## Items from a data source
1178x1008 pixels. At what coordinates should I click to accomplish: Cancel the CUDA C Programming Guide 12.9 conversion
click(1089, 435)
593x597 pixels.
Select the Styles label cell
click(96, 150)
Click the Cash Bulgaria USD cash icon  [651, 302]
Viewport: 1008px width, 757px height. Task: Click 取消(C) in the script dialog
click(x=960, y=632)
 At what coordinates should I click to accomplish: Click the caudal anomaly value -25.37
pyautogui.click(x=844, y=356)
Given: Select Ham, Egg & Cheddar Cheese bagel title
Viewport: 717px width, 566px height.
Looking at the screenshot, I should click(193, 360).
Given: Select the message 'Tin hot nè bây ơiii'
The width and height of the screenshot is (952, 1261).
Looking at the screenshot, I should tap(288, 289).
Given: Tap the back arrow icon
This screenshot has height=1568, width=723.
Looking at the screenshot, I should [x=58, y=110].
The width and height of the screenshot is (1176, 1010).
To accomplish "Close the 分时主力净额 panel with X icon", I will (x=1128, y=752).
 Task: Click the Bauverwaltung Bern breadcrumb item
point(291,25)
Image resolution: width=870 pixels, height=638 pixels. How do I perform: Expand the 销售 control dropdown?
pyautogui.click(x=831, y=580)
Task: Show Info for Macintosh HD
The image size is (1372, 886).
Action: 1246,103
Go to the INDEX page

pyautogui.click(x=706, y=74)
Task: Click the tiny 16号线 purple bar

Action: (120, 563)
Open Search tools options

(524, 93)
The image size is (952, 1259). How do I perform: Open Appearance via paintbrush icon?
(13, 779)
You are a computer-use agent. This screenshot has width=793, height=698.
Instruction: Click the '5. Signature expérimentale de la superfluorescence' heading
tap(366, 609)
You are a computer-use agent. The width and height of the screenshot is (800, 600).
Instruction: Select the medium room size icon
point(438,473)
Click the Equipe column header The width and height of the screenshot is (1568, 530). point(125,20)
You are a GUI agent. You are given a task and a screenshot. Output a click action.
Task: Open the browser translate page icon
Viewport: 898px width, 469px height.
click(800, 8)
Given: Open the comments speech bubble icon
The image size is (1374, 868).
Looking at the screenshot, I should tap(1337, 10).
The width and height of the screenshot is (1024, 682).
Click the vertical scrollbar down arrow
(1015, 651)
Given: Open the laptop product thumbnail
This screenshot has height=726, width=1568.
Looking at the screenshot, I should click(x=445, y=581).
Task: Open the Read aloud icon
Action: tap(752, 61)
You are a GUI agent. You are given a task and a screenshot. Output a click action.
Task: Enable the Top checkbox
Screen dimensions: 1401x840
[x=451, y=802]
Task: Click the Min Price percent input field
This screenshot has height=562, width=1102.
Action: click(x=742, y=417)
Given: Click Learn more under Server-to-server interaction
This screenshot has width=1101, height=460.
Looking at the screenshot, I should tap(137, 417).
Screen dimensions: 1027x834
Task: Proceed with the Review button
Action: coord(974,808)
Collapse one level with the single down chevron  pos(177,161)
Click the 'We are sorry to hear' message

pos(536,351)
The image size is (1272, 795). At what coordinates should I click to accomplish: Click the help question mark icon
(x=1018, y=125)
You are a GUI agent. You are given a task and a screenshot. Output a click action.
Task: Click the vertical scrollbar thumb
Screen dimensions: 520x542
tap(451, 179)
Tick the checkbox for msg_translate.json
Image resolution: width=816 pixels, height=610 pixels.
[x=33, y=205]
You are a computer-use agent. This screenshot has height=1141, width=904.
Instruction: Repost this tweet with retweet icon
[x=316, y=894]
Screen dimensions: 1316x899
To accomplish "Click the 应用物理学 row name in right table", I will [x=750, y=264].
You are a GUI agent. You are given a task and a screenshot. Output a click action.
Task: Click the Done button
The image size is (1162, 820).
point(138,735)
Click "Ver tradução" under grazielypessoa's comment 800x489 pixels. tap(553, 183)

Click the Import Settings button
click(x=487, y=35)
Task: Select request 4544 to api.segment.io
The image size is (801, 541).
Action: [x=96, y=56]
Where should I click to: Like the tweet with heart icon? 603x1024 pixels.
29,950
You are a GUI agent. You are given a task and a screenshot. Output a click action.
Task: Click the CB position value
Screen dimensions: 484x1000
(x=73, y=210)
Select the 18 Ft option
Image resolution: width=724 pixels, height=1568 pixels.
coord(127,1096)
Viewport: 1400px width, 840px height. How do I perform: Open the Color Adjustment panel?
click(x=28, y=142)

## WHAT TO DO
Count the lines of the entries above in which the string "will" appears. Supply the number only.

## OUTPUT
2